Dec 15, 2025•25 min read

Post-Serta Uptier Evolution and When Holding Out Pays

Four post-Serta uptier structures—from pre-emptive amendments to drop-downs—and why holding out may now yield the best recoveries.

After the Fifth Circuit shut down non-pro rata uptiers, restructuring professionals adapted with new strategies. This article examines four post-Serta structures and the counterintuitive economics of holding out.

By Tillman Si

Post-Serta Uptier Evolution and When Holding Out Pays

Introduce Four Post-Serta Uptier Structures: Lessons from Mitel, Quest, Better Health, AMC, City Brewing, and Del Monte

On the last day of 2024, the U.S. Court of Appeals for the Fifth Circuit issued a landmark ruling that effectively shut down non-pro rata uptiers executed through the "open market purchase" exception. Prior to the decision, non-pro rata uptiers had arguably been the most popular form of liability management transaction. While the ruling clearly constrained how uptiers could be structured going forward, it didn't kill the strategy altogether.

In 2025, uptiers have remained common as restructuring bankers and lawyers adapted and found new ways to operate within the four corners of credit documents. According to CreditSights, in Q1 2025 alone, approximately 70.6% of liability management transactions (12 out of 17) that were launched or closed included some form of uptiering component.

After reviewing several recent restructuring cases that employed uptier structures, my takeaway is that every successful uptier needs to solve two core problems. First, the company must create a new super-priority, priming layer of debt. Second, it must ensure that this priming debt ends up in the hands of a selected group of lenders, rather than the entire syndicate.

In this article, I classify post-Serta uptiers into four main categories and walk through the contractual mechanics each relies on to accomplish these two objectives while minimizing litigation risk

Pre-emptive Amendments

Not all debt documents have very restrictive provisions. Through Q1 2025, roughly 44% leveraged loans still contained so-called "Serta loophole" language that allows the issuance of priming debt with only majority lender consent. In addition, many credit agreements historically did not treat pro-rata sharing as a sacred right.

•••••

Reproduce the stretch of the post-Serta uptier article from "In this article, I" through "a sacred right.", word for word.

__Supplied records__:

•••••

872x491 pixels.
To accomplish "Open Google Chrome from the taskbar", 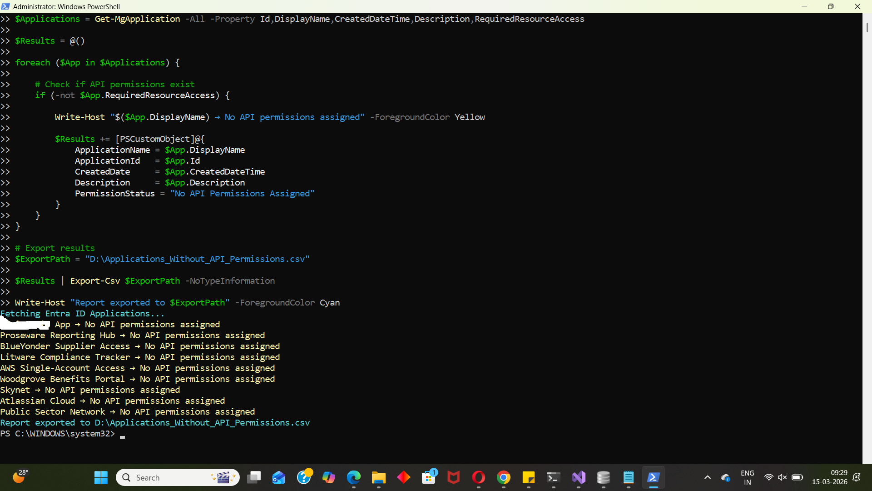I will point(503,477).
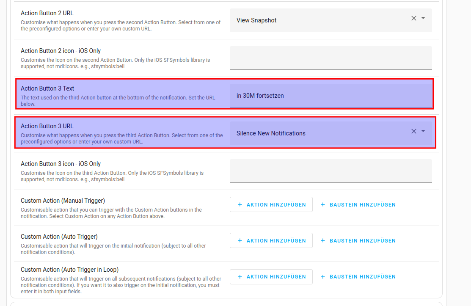Viewport: 471px width, 306px height.
Task: Click the Action Button 3 icon input field
Action: [331, 171]
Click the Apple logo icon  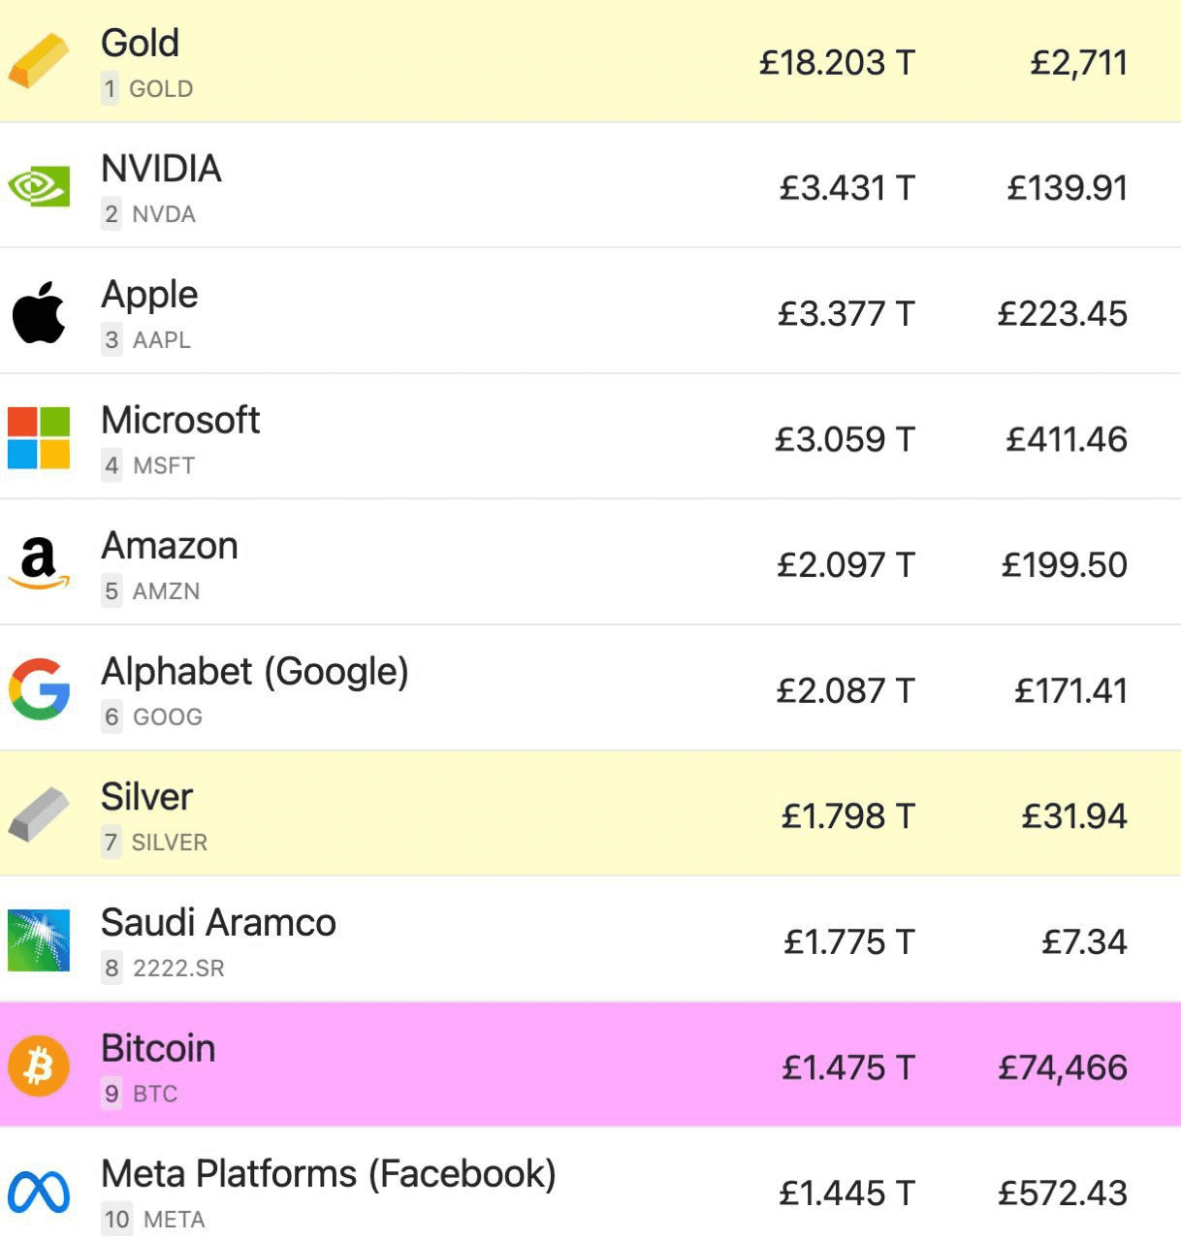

•••••

__Exercise answer__:
In this article, I classify post-Serta uptiers into four main categories and walk through the contractual mechanics each relies on to accomplish these two objectives while minimizing litigation risk

Pre-emptive Amendments

Not all debt documents have very restrictive provisions. Through Q1 2025, roughly 44% leveraged loans still contained so-called "Serta loophole" language that allows the issuance of priming debt with only majority lender consent. In addition, many credit agreements historically did not treat pro-rata sharing as a sacred right.